Industrial engineering


Industrial engineering is also operations management, systems engineering, production engineering, manufacturing engineering or manufacturing systems engineering; a distinction that seems to depend on the viewpoint or motives of the user. Recruiters or educational establishments use the names to differentiate themselves from others. In healthcare, industrial engineers are more commonly known as management engineers or health systems engineers.

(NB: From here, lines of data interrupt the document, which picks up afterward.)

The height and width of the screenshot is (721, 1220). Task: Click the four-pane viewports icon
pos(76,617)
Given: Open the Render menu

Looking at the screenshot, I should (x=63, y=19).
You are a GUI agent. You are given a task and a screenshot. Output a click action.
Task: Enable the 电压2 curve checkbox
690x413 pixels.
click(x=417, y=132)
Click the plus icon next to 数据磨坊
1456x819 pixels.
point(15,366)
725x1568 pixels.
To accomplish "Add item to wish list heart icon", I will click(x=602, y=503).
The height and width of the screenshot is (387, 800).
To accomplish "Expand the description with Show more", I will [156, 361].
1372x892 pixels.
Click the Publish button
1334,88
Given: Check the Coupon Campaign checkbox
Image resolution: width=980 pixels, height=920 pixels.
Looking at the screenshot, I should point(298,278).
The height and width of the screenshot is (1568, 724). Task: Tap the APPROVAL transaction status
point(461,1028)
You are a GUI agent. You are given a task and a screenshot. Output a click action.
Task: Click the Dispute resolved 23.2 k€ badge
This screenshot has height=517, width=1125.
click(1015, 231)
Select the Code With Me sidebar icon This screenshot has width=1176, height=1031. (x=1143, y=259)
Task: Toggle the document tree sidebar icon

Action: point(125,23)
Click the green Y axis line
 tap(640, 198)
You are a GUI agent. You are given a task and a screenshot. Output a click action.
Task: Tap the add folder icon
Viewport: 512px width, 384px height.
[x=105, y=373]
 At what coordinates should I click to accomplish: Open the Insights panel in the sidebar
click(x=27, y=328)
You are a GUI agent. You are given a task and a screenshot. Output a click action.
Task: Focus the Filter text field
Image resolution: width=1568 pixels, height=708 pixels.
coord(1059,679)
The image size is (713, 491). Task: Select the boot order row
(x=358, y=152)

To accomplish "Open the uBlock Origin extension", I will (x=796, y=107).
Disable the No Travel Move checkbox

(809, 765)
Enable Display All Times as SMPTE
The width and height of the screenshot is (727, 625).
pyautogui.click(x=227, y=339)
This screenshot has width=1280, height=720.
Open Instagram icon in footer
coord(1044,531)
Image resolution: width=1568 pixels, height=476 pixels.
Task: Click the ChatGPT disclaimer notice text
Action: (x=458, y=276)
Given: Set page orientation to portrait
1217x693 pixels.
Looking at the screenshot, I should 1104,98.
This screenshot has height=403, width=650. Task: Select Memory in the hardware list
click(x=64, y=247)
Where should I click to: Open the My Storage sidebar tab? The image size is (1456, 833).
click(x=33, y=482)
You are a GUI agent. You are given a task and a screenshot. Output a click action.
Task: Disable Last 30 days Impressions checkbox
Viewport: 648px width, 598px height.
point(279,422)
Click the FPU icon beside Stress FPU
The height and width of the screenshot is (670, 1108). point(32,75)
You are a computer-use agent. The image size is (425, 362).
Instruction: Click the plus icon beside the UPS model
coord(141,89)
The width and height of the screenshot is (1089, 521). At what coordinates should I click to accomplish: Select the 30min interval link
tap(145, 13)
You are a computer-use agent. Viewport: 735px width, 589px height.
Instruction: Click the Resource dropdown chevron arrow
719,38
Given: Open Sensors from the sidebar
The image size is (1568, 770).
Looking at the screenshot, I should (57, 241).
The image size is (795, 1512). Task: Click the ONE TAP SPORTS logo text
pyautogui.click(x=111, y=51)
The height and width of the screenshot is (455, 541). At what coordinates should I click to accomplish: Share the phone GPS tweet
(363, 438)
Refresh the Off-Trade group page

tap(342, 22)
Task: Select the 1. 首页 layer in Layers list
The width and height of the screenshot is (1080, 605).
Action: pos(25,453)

Where as most engineering disciplines apply skills to very specific areas, industrial engineering is applied in virtually every industry. Examples of where industrial engineering might be used include shortening lines (or queues) at a theme park, streamlining an operating room, distributing products worldwide (also referred to as Supply Chain Management), and manufacturing cheaper and more reliable automobiles. Industrial engineers typically use computer simulation, especially discrete event simulation, for system analysis and evaluation.
The name “industrial engineer” can be misleading. While the term originally applied to manufacturing, it has grown to encompass services and other industries as well. Similar fields include Operations Research, Management Science, Financial Engineering, Supply Chain, Manufacturing Engineering, Engineering Management, Overall Equipment Effectiveness, Systems Engineering, Ergonomics, Process Engineering, Value Engineering and Quality Engineering.
There are a number of things industrial engineers do in their work to make processes more efficient, to make products more manufacturable and consistent in their quality, and to increase productivity.